Crise écologique : Thierry croit encore au génie humain

Dans cette interview, Thierry partage une réflexion personnelle et engagée sur la crise écologique, l’avenir de l’humanité et la place de la technologie dans notre société.

Thierry se montre lucide sur l’urgence climatique. Il constate que, depuis plusieurs décennies, nous savons qu’il faut changer nos comportements, réduire notre impact et faire évoluer notre modèle de société. Pourtant, selon lui, les transformations restent beaucoup trop lentes par rapport à l’urgence.

Il ne croit pas que la sobriété, à elle seule, permettra de résoudre la crise. Il pense que l’humanité va probablement devoir s’appuyer sur la technologie et l’innovation pour trouver des solutions aux problèmes qu’elle a elle-même contribué à créer.

Thierry défend également une conviction politique forte : la liberté doit rester au cœur de la transition écologique. Pour lui, l’écologie ne devrait pas avoir pour objectif de restreindre les libertés, mais au contraire permettre d’inventer une manière de vivre autrement, tout en étant plus heureux, en meilleure santé et plus créatifs.

Il évoque également la responsabilité des pays occidentaux vis-à-vis des pays émergents. Selon lui, il ne suffit pas de demander aux autres de moins consommer. Il faut d’abord montrer l’exemple et démontrer qu’un autre modèle de société peut réellement fonctionner.

Sa confiance repose finalement sur le génie humain. De la grande pyramide de Gizeh au détecteur ATLAS du CERN, Thierry voit dans les réalisations scientifiques, artistiques et technologiques la preuve que l’humanité est capable de choses extraordinaires.

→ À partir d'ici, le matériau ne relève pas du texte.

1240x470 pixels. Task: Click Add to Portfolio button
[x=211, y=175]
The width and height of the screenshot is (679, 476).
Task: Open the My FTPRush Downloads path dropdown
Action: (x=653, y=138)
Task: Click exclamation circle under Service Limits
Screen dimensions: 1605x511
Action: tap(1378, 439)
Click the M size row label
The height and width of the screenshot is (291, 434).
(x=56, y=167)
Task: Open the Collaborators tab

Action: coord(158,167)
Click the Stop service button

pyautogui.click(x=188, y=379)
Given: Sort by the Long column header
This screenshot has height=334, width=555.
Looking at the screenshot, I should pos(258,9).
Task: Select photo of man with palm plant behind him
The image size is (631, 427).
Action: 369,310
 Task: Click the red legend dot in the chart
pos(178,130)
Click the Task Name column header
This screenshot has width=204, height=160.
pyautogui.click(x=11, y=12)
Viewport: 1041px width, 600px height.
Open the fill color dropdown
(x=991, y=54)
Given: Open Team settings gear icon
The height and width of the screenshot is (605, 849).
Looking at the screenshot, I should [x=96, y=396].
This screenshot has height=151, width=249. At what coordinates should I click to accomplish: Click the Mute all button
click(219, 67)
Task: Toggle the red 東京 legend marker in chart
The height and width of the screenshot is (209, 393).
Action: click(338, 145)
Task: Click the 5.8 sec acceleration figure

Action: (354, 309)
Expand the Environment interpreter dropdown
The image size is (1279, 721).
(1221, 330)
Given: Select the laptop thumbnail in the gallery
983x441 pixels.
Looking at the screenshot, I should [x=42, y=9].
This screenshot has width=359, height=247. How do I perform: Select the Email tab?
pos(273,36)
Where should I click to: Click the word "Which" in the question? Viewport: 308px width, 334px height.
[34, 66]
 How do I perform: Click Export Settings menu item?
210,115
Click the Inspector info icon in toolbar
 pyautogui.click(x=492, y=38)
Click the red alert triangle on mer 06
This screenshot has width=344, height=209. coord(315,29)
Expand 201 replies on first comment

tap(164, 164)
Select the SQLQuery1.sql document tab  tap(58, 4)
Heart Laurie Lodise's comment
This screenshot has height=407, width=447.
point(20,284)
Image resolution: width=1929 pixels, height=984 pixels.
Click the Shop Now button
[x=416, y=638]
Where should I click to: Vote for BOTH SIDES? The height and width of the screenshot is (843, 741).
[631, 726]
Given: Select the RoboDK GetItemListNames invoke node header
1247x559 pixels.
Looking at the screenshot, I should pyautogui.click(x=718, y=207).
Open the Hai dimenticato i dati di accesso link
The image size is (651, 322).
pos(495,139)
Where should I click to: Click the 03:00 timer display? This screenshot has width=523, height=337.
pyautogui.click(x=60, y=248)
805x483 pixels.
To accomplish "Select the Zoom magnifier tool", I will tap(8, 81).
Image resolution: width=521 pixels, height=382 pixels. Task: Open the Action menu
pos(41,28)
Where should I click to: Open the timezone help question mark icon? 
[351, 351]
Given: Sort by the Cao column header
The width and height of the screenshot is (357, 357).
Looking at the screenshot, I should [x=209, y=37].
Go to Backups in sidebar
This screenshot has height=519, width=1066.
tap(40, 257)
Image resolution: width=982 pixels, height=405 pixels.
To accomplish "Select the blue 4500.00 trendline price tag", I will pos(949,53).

Il évoque également l’intelligence artificielle, qui représente pour lui à la fois une menace écologique et un formidable potentiel. Si elle est utilisée intelligemment, elle pourrait peut-être permettre d’accélérer la recherche et de trouver certaines solutions que nous n’avons pas encore découvertes.

Thierry refuse donc de croire qu’une date limite aurait déjà été dépassée et qu’il serait désormais impossible d’agir. Il reconnaît que la crise provoquera probablement des dégâts importants et des souffrances, mais il continue à croire que l’humanité peut trouver une voie pour traverser cette période.

Sa conviction profonde tient finalement en quelques mots : il croit au génie humain et à la méthode scientifique.